Our God is Merciful and Just.  His Justice is His Mercy.  God has the ability to do what no one else can do:  perfectly discern Good from Evil.  He alone can immaculately mark out the line between good and evil, a line that runs right through the human soul, and thus only he is able to separate from our hearts that which is vile and evil and retain that which is good.  In this swift and precise justice, he is merciful, for he cleaves from us what is evil and nurtures in us that which is good.  Most see justice as a condemnation, but God's Justice is so perfect it is salvation.  However, one still has the choice, the choice to resist the execution of Divine Mercy, to fight against the torrent of Divine Justice, and for that person exists Hell.
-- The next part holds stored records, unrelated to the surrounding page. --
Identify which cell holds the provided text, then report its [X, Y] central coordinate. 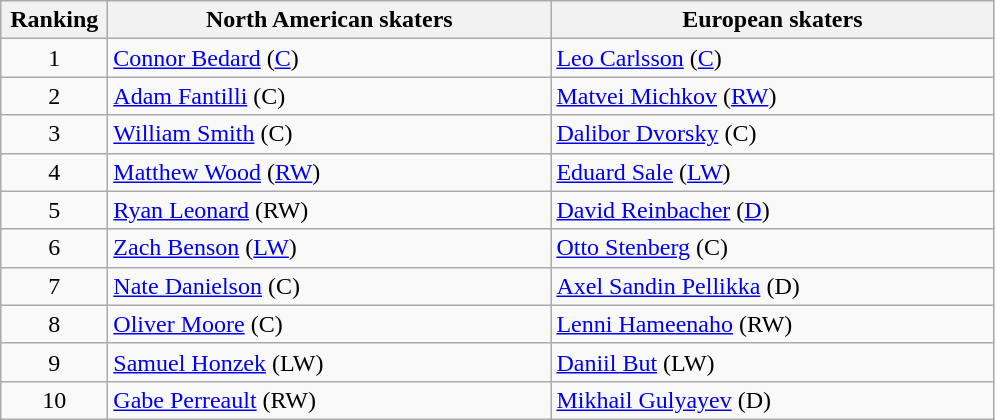
1 [54, 58]
4 [54, 172]
2 [54, 96]
Ryan Leonard (RW) [330, 210]
Axel Sandin Pellikka (D) [772, 286]
7 [54, 286]
Matvei Michkov (RW) [772, 96]
Leo Carlsson (C) [772, 58]
Oliver Moore (C) [330, 324]
Matthew Wood (RW) [330, 172]
Daniil But (LW) [772, 362]
Gabe Perreault (RW) [330, 400]
Adam Fantilli (C) [330, 96]
Lenni Hameenaho (RW) [772, 324]
North American skaters [330, 20]
David Reinbacher (D) [772, 210]
Connor Bedard (C) [330, 58]
3 [54, 134]
Nate Danielson (C) [330, 286]
6 [54, 248]
Otto Stenberg (C) [772, 248]
William Smith (C) [330, 134]
Dalibor Dvorsky (C) [772, 134]
9 [54, 362]
8 [54, 324]
Samuel Honzek (LW) [330, 362]
Zach Benson (LW) [330, 248]
10 [54, 400]
European skaters [772, 20]
5 [54, 210]
Eduard Sale (LW) [772, 172]
Mikhail Gulyayev (D) [772, 400]
Ranking [54, 20]
Output the (X, Y) coordinate of the center of the cell containing the given text.  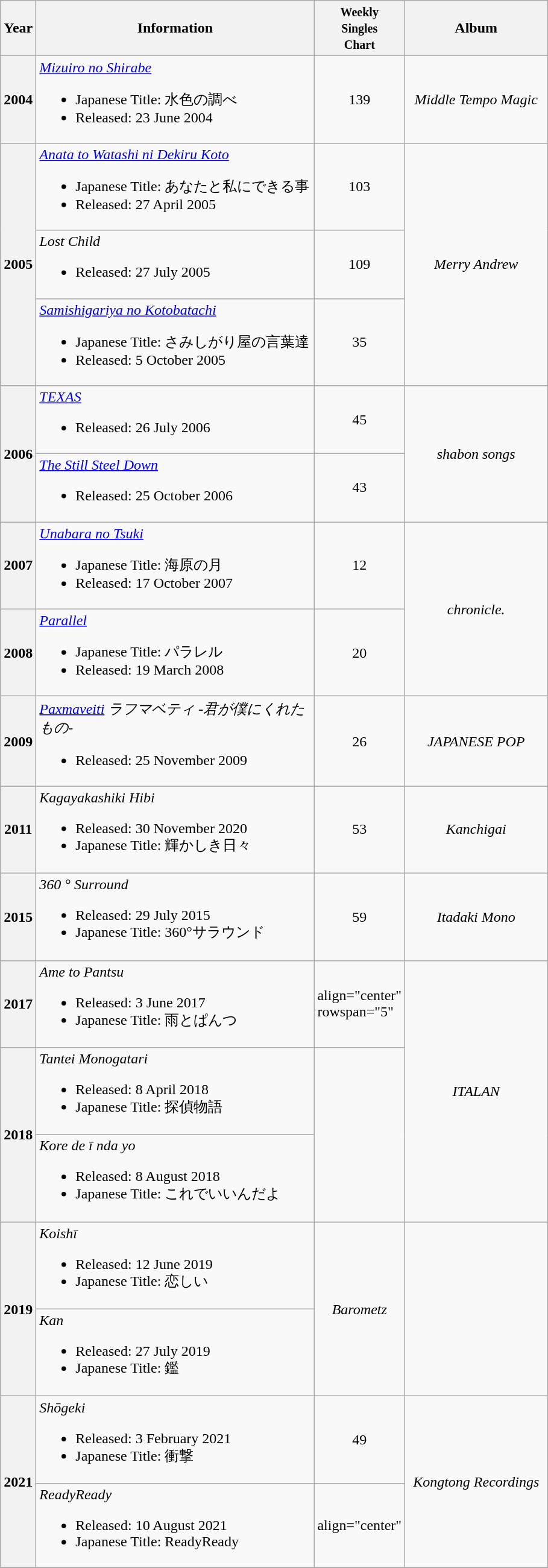
2006 (18, 454)
2021 (18, 1482)
Mizuiro no ShirabeJapanese Title: 水色の調べReleased: 23 June 2004 (175, 100)
Lost ChildReleased: 27 July 2005 (175, 264)
Itadaki Mono (476, 916)
360 ° SurroundReleased: 29 July 2015Japanese Title: 360°サラウンド (175, 916)
align="center" rowspan="5" (359, 1004)
Kanchigai (476, 830)
Merry Andrew (476, 264)
KoishīReleased: 12 June 2019Japanese Title: 恋しい (175, 1266)
Ame to PantsuReleased: 3 June 2017Japanese Title: 雨とぱんつ (175, 1004)
chronicle. (476, 609)
2018 (18, 1135)
Barometz (359, 1309)
103 (359, 187)
2009 (18, 742)
shabon songs (476, 454)
2015 (18, 916)
2017 (18, 1004)
ShōgekiReleased: 3 February 2021Japanese Title: 衝撃 (175, 1440)
KanReleased: 27 July 2019Japanese Title: 鑑 (175, 1353)
2011 (18, 830)
ReadyReadyReleased: 10 August 2021Japanese Title: ReadyReady (175, 1525)
Kore de ī nda yoReleased: 8 August 2018Japanese Title: これでいいんだよ (175, 1178)
2008 (18, 652)
26 (359, 742)
Unabara no TsukiJapanese Title: 海原の月Released: 17 October 2007 (175, 565)
align="center" (359, 1525)
59 (359, 916)
ITALAN (476, 1091)
Tantei MonogatariReleased: 8 April 2018Japanese Title: 探偵物語 (175, 1091)
2007 (18, 565)
2019 (18, 1309)
Album (476, 28)
TEXASReleased: 26 July 2006 (175, 420)
Middle Tempo Magic (476, 100)
The Still Steel DownReleased: 25 October 2006 (175, 488)
109 (359, 264)
2005 (18, 264)
Kagayakashiki HibiReleased: 30 November 2020Japanese Title: 輝かしき日々 (175, 830)
43 (359, 488)
20 (359, 652)
WeeklySinglesChart (359, 28)
Samishigariya no KotobatachiJapanese Title: さみしがり屋の言葉達Released: 5 October 2005 (175, 342)
2004 (18, 100)
Paxmaveiti ラフマベティ -君が僕にくれたもの-Released: 25 November 2009 (175, 742)
Year (18, 28)
12 (359, 565)
35 (359, 342)
ParallelJapanese Title: パラレルReleased: 19 March 2008 (175, 652)
49 (359, 1440)
Kongtong Recordings (476, 1482)
139 (359, 100)
JAPANESE POP (476, 742)
Information (175, 28)
45 (359, 420)
53 (359, 830)
Anata to Watashi ni Dekiru KotoJapanese Title: あなたと私にできる事Released: 27 April 2005 (175, 187)
Scan for the cell matching the given text and deliver its (x, y) coordinate at center. 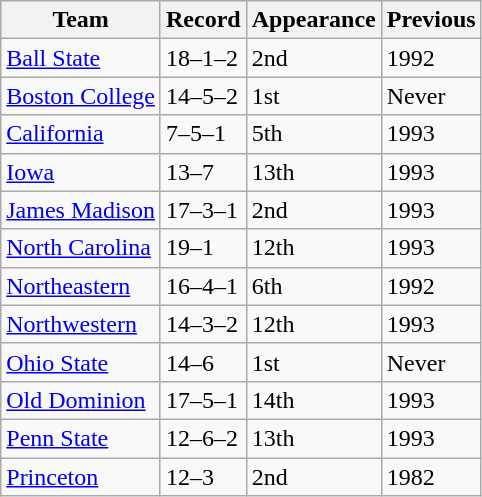
Team (81, 20)
17–5–1 (203, 400)
Ohio State (81, 362)
James Madison (81, 210)
14th (314, 400)
Northwestern (81, 324)
6th (314, 286)
North Carolina (81, 248)
Iowa (81, 172)
7–5–1 (203, 134)
14–6 (203, 362)
Penn State (81, 438)
16–4–1 (203, 286)
Old Dominion (81, 400)
Ball State (81, 58)
14–3–2 (203, 324)
12–3 (203, 477)
Previous (431, 20)
California (81, 134)
14–5–2 (203, 96)
1982 (431, 477)
13–7 (203, 172)
19–1 (203, 248)
Northeastern (81, 286)
Princeton (81, 477)
Record (203, 20)
Boston College (81, 96)
Appearance (314, 20)
17–3–1 (203, 210)
12–6–2 (203, 438)
5th (314, 134)
18–1–2 (203, 58)
Identify which cell holds the provided text, then report its [x, y] central coordinate. 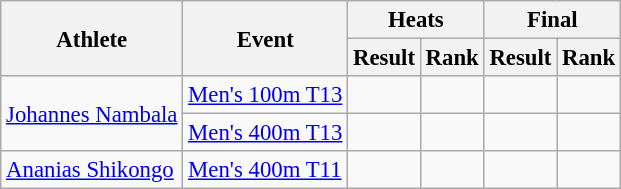
Athlete [92, 38]
Johannes Nambala [92, 114]
Event [266, 38]
Men's 100m T13 [266, 95]
Men's 400m T13 [266, 133]
Men's 400m T11 [266, 170]
Heats [416, 20]
Ananias Shikongo [92, 170]
Final [552, 20]
Output the (X, Y) coordinate of the center of the cell containing the given text.  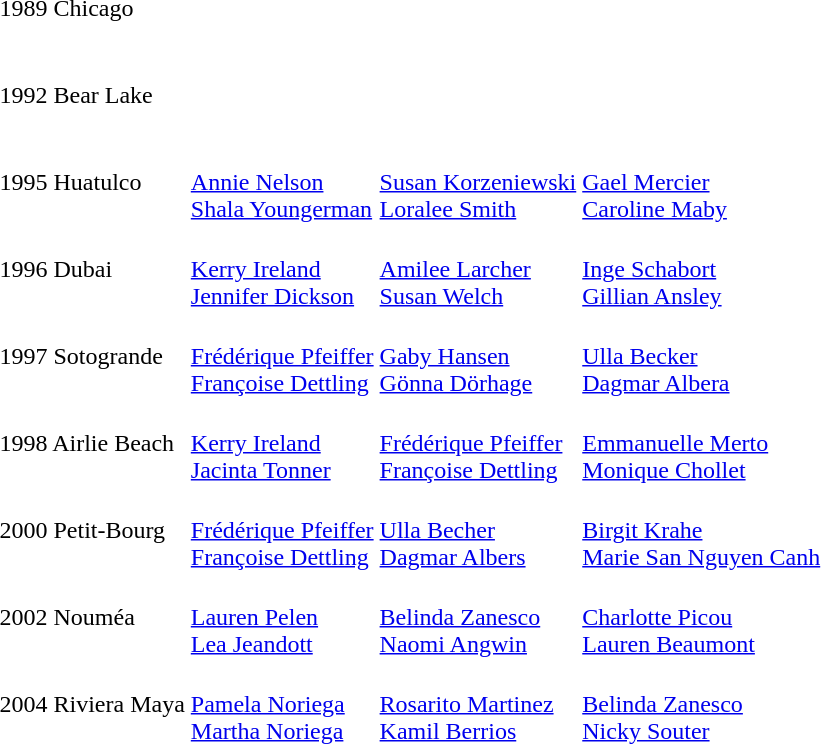
Kerry IrelandJacinta Tonner (282, 443)
Amilee LarcherSusan Welch (478, 269)
Susan KorzeniewskiLoralee Smith (478, 182)
Annie NelsonShala Youngerman (282, 182)
Kerry IrelandJennifer Dickson (282, 269)
Lauren PelenLea Jeandott (282, 617)
Gaby HansenGönna Dörhage (478, 356)
Belinda ZanescoNaomi Angwin (478, 617)
Ulla BecherDagmar Albers (478, 530)
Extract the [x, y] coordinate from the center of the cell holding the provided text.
So, you want to avoid Hell?  Don't resist Divine Justice.  You have married your soul to lies and falsehoods by your sins; submit yourself to God and let him take the razor's edge to your heart, so as to chisel away your hardness of heart.  The mark of a Christian isn't perfection, it is true repentance.  The extent to which you repent is the extent to which you will be exulted by Divine Justice, free of the weights to drag you down.